Republican with extremist ties stirs up Anne Arundel council race

Until a few weeks ago, Michael Anthony Peroutka belonged to the League of the South, an Alabama-based group that decries the presence in this country of hordes of non-white immigrants and wants the South to secede from the union and return to its Anglo-Celtic roots.

He is also the Republican candidate for a seat on the Anne Arundel County Council, facing an inexperienced and little-known Democratic challenger and widely believed to have a good chance of winning the GOP-leaning 5th District on Nov. 4.

Peroutka opposes gay marriage, says he believes in creationism and favors the dismantling of public education, which he has called a plank in the Communist Manifesto.

He sang Dixie at a League of the South conference in 2012, calling it the national anthem.

Officials from both parties were stunned by his narrow victory over an incumbent and three other challengers in the June primary.

And while Peroutka would be only one of seven votes on a body that deals with far less incendiary issues such as zoning and street maintenance prominent Democrats say having him in office in the back yard of the state capitol would be considered an embarrassment. GOP gubernatorial candidate Larry Hogan, an Anne Arundel County businessman, and Steve Schuh, the Republican nominee for county executive, disavowed him over the summer,

We dont need to go backwards, said House Speaker Michael E. Busch (D-Anne Arundel), who joined Rep. Donna Edwards (D-Md.) at a news conference last week urging voters to reject Peroutka. In a brief conversation later, Busch called the Republican nominee dangerous and disruptive.

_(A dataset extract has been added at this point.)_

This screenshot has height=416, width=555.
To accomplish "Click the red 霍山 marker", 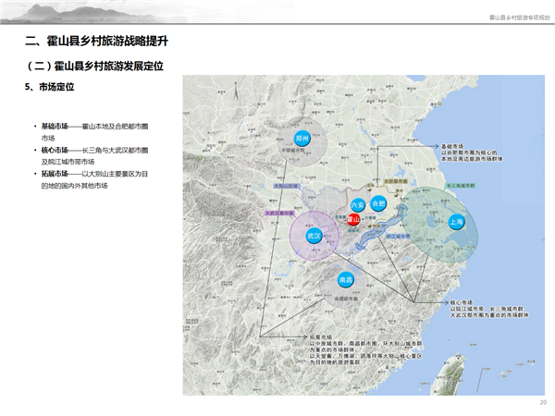I will tap(352, 220).

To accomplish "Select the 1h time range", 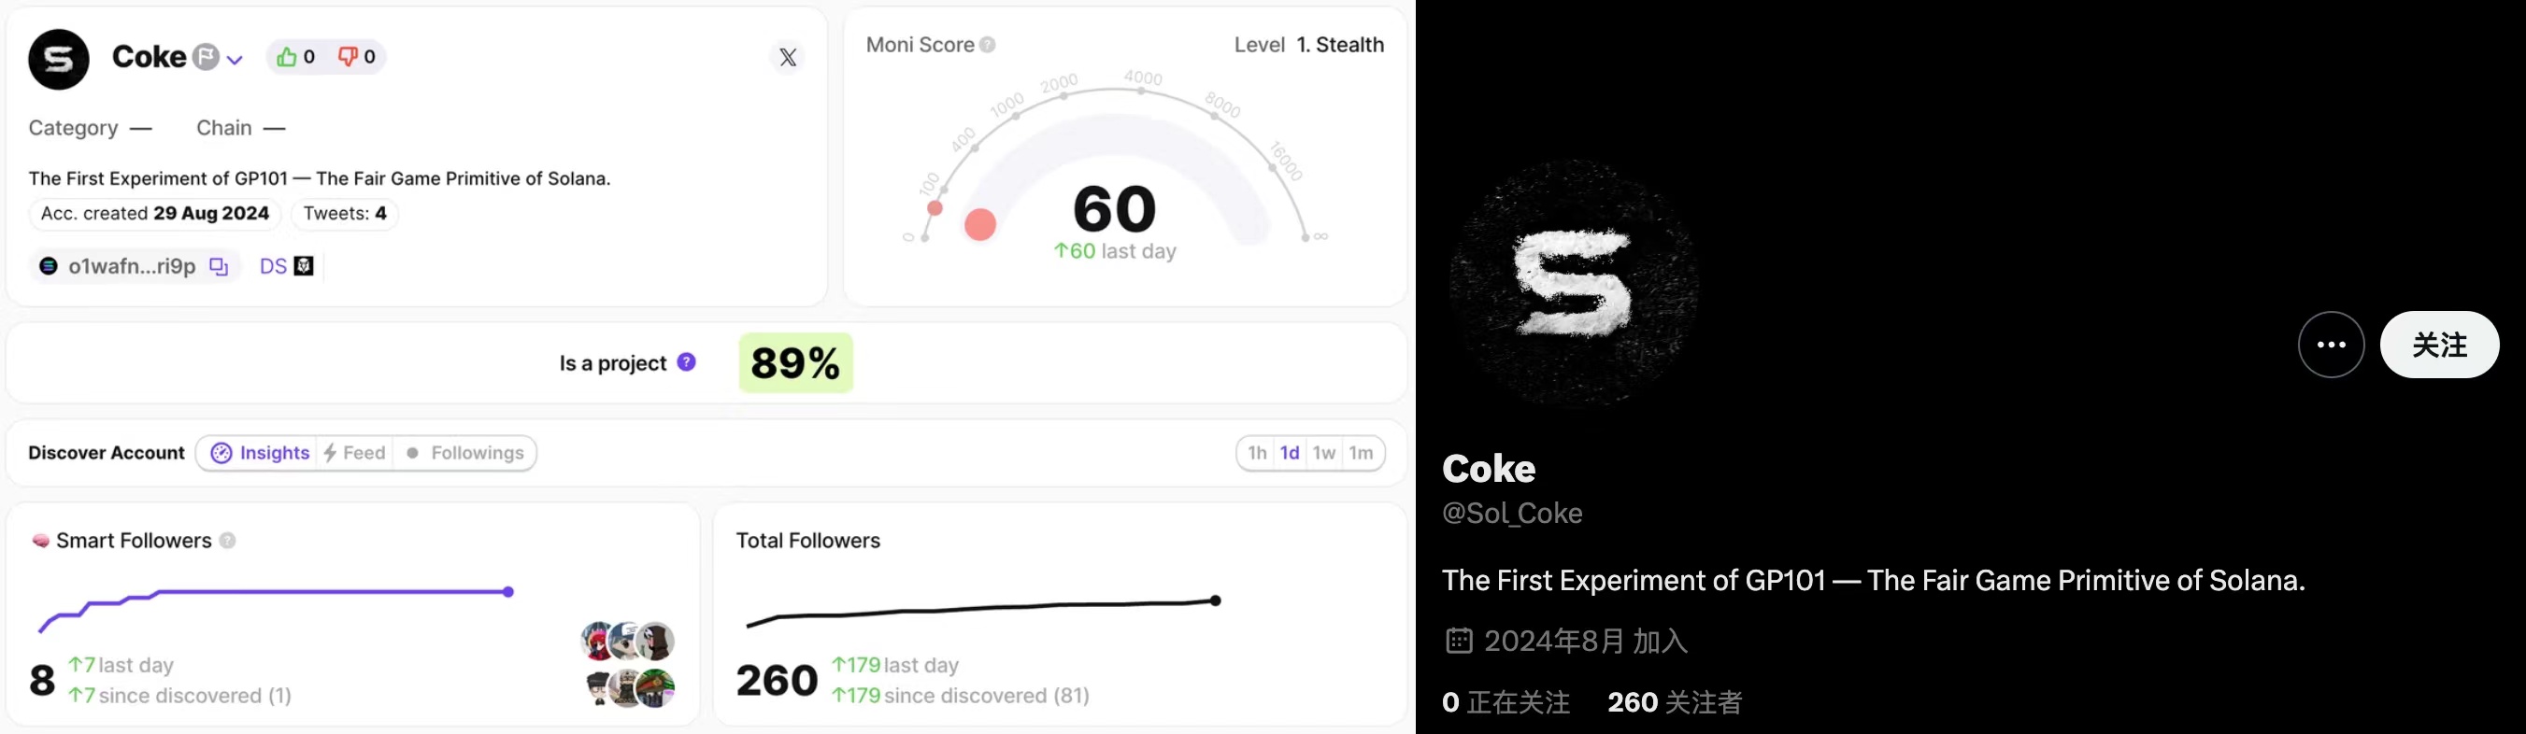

Peroutka dismissed the attacks. I could think of no better endorsement than Mike Busch and Donna Edwards dont want me to have the job, he said at a candidates forum that evening.

Anne Arundel Council member Daryl Jones, a Democrat and an African American, said that Peroutkas election would be more than an embarrassment.

The real question is where the rubber meets the road, Jones said. If you are an African American in District 5, how comfortable are you going to be coming to him with your issues or concerns?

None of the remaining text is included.